- Texto da página:
Eles também as mudavam de lugar segundo as suas necessidades. Isso quer dizer que partes da floresta amazônica não são intocadas como imaginamos. Elas foram transformadas com destreza pelos nativos, que fertilizaram o solo para hortas, cultivaram pomares de espécies específicas de frutas e outras árvores.
Tudo isso sem desmatar a floresta e, na verdade, a tornando mais resistente a eventos climáticos. Um exemplo disso é um castanhal de cerca de 500 anos de idade encontrado num sítio arqueológico no Pará. Ele se estende por quilômetros, mas para a quase exatos 500 metros da beira do rio, o que, segundo os especialistas, é uma das mostras de que houve trabalho humano para a plantação e a manutenção das árvores.
Na Amazônia boliviana, na fronteira com o Brasil, as culturas dos Llanos de Moxos construíam plataformas de cultivo elevadas de até 30 metros de largura e centenas de metros de comprimento. Sem falar nas enormes trincheiras que circundavam suas aldeias de até 240 hectares para defendê-los ainda não se sabe de que nem de quem. Tudo isso mostra que naquela região havia populações grandes e organizadas, porque era preciso mobilizar a mão de obra pra construções tão monumentais.
A diferença é que não eram monumentos de pedra, como estamos acostumados a pensar. E, sim, de terra. Por isso, alguns desapareceram, outros foram engolidos pela floresta.

[Linhas de um conjunto de dados]
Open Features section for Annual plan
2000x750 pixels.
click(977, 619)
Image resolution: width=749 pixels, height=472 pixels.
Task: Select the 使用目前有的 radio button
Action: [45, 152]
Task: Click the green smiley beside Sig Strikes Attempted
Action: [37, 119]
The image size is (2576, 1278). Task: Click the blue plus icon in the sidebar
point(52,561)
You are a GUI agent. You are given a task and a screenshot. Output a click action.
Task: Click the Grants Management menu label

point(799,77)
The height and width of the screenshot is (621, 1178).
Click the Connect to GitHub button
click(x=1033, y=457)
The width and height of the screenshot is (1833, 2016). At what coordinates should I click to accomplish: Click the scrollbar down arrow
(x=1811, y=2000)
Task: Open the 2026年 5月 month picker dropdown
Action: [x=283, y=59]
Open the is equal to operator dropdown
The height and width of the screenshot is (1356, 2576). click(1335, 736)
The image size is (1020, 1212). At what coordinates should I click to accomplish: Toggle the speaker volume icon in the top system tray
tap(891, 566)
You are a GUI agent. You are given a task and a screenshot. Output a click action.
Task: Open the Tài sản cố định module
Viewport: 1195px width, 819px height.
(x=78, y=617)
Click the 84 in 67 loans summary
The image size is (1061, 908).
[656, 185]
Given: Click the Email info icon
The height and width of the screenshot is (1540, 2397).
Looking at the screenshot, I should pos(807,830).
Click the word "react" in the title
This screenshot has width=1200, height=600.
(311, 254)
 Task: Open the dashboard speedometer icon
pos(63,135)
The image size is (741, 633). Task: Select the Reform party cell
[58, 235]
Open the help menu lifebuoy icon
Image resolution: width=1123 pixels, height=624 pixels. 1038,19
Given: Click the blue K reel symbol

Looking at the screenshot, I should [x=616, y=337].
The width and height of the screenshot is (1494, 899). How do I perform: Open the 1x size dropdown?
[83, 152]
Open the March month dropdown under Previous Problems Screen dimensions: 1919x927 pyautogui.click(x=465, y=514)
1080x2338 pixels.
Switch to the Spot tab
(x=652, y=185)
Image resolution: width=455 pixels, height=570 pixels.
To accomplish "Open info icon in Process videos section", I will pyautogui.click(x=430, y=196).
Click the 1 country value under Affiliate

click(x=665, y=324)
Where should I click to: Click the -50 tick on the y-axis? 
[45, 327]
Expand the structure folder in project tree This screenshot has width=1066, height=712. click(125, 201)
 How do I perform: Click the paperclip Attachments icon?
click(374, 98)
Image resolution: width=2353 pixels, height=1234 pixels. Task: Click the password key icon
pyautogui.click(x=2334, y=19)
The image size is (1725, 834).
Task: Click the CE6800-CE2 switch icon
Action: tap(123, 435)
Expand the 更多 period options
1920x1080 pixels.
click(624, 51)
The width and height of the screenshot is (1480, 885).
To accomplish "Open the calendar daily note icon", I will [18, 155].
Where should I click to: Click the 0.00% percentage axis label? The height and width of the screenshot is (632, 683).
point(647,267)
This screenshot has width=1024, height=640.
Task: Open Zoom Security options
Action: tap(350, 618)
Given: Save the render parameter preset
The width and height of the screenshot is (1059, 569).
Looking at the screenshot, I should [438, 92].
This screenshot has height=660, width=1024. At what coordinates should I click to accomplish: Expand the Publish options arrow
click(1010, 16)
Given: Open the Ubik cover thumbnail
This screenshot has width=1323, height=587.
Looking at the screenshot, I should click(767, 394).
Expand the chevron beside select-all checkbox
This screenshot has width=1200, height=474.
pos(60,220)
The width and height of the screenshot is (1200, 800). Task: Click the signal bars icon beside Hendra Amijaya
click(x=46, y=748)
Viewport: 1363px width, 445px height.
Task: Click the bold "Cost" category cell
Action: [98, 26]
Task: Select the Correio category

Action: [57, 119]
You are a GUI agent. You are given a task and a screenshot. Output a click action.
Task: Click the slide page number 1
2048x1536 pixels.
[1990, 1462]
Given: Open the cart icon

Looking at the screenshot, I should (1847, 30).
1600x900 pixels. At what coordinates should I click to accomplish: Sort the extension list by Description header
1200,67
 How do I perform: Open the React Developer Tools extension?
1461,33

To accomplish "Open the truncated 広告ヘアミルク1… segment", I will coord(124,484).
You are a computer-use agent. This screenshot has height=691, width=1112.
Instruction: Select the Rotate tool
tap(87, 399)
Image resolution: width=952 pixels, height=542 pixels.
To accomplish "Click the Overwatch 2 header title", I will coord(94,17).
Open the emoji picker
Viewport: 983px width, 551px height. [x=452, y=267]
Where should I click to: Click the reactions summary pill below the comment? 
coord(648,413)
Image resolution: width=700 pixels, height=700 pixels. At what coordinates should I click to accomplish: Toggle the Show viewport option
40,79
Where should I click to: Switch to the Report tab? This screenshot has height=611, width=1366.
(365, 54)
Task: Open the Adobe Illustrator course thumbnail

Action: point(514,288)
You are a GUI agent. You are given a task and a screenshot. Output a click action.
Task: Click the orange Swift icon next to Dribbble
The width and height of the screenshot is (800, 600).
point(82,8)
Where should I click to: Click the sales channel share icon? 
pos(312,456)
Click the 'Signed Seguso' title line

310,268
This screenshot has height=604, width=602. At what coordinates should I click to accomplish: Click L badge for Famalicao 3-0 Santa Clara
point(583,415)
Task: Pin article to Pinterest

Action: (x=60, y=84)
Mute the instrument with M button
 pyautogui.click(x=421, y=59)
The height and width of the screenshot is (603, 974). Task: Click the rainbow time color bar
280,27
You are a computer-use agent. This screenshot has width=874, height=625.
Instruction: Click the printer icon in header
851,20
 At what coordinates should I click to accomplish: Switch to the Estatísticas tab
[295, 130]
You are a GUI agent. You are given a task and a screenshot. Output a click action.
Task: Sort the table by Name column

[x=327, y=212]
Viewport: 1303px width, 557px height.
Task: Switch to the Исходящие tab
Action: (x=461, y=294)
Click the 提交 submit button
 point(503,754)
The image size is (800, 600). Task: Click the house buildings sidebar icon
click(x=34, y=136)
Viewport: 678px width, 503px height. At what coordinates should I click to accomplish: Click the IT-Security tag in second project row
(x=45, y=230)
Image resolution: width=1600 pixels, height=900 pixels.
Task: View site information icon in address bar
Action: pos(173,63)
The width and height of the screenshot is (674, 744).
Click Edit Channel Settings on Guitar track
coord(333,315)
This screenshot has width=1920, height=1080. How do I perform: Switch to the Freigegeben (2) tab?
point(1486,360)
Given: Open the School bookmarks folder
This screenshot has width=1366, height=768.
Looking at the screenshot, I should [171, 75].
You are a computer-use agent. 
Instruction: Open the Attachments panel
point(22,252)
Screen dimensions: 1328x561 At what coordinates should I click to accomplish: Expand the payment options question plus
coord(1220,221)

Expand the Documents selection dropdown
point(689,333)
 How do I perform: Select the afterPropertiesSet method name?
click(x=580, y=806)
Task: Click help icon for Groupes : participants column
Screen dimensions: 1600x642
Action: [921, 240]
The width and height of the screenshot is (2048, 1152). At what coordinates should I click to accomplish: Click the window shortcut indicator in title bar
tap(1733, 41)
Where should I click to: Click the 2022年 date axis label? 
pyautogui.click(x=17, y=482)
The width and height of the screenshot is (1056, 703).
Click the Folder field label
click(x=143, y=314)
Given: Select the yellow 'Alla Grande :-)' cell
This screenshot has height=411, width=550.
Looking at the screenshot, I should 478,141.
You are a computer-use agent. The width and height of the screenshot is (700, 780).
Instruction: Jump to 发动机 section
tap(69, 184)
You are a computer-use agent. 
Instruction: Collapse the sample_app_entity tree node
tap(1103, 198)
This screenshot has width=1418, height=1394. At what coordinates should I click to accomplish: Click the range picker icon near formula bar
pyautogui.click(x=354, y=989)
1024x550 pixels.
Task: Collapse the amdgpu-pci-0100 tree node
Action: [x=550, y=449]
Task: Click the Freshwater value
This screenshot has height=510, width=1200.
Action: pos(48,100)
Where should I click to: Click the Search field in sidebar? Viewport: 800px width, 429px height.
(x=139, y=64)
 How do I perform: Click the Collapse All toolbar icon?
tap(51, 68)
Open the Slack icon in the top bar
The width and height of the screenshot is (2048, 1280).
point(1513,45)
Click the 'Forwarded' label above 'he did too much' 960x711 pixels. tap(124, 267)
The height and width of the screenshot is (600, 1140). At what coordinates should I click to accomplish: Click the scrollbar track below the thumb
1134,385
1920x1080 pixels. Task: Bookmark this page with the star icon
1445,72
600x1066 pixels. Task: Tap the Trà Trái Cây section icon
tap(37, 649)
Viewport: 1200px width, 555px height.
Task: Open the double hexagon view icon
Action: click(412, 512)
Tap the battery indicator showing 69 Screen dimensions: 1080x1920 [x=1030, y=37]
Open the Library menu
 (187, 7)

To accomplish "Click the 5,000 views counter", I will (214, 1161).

- Lista de tarefas:
#1 Reproduza palavra por palavra o trecho do texto sobre a Amazônia que vai de "Eles também as" até "e outras árvores.".
#2 No texto sobre a Amazônia, a que distância da beira do rio termina o castanhal encontrado no Pará?

- Respostas por tarefa:
#1
Eles também as mudavam de lugar segundo as suas necessidades. Isso quer dizer que partes da floresta amazônica não são intocadas como imaginamos. Elas foram transformadas com destreza pelos nativos, que fertilizaram o solo para hortas, cultivaram pomares de espécies específicas de frutas e outras árvores.

#2 O castanhal termina a quase exatos 500 metros da beira do rio.